--- start of Data ---

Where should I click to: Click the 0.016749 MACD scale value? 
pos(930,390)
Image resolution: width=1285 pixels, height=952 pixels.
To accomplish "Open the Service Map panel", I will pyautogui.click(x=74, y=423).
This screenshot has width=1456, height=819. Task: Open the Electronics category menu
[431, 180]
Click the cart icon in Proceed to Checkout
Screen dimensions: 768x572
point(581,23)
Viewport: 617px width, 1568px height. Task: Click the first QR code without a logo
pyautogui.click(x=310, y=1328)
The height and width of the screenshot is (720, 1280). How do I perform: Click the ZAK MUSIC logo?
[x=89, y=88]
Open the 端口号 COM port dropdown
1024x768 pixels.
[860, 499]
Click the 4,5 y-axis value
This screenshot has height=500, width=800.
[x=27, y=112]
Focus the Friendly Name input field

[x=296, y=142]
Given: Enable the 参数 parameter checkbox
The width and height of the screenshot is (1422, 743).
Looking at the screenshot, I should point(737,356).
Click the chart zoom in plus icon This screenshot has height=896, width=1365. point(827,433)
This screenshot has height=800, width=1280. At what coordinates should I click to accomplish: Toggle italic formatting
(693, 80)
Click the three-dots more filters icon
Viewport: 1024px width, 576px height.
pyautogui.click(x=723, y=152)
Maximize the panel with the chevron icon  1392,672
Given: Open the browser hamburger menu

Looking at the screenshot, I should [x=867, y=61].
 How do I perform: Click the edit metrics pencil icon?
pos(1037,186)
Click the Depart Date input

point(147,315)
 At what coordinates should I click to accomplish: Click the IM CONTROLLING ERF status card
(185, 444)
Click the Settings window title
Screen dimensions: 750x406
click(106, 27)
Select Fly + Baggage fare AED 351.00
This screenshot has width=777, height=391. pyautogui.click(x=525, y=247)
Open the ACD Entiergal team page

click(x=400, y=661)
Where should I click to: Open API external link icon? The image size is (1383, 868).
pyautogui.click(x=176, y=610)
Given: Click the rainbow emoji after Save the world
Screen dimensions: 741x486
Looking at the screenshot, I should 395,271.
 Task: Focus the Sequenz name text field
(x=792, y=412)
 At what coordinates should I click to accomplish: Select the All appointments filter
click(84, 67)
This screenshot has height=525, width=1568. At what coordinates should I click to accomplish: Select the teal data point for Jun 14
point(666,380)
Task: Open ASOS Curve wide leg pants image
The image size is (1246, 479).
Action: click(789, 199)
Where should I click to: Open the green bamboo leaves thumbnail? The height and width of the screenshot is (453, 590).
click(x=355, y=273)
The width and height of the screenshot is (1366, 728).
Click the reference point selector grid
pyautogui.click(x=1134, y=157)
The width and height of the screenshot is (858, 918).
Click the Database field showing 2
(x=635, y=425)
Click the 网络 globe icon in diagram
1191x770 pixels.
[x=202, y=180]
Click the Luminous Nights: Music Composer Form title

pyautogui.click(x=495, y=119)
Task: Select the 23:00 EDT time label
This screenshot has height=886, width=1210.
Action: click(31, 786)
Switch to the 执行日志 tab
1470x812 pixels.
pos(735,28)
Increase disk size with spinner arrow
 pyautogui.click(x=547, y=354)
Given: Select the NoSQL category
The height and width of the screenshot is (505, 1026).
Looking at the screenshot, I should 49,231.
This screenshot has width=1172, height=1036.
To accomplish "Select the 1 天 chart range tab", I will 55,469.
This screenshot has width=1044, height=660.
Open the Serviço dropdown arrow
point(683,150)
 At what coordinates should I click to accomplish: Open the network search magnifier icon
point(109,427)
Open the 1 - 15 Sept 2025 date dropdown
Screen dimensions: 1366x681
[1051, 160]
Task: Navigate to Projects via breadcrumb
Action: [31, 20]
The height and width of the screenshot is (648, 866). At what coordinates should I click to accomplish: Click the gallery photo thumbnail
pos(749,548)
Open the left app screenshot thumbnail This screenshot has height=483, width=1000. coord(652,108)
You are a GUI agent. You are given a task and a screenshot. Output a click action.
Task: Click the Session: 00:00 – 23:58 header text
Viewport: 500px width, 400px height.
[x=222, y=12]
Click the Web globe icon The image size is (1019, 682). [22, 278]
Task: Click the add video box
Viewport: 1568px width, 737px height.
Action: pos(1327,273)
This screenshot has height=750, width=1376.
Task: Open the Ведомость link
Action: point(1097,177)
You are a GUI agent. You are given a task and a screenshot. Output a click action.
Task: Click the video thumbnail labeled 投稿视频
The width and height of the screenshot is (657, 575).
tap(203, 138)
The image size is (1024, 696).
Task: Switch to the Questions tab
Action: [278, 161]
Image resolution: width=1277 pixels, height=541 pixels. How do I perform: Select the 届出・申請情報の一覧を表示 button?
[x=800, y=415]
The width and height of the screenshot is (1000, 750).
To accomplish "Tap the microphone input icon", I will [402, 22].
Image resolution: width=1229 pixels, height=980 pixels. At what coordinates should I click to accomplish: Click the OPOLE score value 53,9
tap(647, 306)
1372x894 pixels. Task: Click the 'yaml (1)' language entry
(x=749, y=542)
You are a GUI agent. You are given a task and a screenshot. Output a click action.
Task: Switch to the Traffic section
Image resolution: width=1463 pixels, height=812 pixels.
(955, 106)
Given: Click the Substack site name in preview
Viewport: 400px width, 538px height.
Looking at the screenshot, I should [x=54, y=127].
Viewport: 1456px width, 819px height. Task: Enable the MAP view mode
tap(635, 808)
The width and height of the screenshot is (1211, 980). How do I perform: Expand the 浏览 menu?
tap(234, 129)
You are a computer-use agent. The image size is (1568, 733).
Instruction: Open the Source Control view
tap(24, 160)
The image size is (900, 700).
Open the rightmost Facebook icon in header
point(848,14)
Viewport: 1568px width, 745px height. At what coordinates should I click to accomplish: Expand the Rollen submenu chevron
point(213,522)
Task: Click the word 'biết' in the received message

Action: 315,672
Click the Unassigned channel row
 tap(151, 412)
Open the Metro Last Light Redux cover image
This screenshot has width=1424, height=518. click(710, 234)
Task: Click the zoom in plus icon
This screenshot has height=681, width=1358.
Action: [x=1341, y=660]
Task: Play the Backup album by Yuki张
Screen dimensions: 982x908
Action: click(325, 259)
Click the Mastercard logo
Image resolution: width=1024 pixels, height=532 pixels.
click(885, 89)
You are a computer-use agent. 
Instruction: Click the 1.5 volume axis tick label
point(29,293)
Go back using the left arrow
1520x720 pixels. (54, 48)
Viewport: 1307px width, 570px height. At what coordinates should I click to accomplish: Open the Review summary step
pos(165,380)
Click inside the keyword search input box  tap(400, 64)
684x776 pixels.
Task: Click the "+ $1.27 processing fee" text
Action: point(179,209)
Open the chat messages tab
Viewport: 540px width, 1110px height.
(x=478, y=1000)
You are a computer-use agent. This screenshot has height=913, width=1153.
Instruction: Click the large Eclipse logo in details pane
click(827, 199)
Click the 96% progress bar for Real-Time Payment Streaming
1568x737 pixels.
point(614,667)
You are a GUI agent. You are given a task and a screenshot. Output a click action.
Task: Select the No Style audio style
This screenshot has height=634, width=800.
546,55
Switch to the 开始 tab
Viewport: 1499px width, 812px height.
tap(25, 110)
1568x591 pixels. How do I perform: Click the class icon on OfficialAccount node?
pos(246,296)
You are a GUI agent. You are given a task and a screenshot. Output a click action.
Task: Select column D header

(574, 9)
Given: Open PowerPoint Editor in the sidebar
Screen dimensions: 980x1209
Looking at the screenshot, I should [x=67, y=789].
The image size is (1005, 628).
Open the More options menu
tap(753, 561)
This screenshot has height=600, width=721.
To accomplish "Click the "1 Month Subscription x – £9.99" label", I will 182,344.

--- end of Data ---

▶ [What you will do]: Copy the lines of the records verbatim, from the line that contains "Image resolution: width=1285" through the line that contains "pyautogui.click(x=310, y=1328)", and nothing else.

▶ [Exercise solution]:
Image resolution: width=1285 pixels, height=952 pixels.
To accomplish "Open the Service Map panel", I will pyautogui.click(x=74, y=423).
This screenshot has width=1456, height=819. Task: Open the Electronics category menu
[431, 180]
Click the cart icon in Proceed to Checkout
Screen dimensions: 768x572
point(581,23)
Viewport: 617px width, 1568px height. Task: Click the first QR code without a logo
pyautogui.click(x=310, y=1328)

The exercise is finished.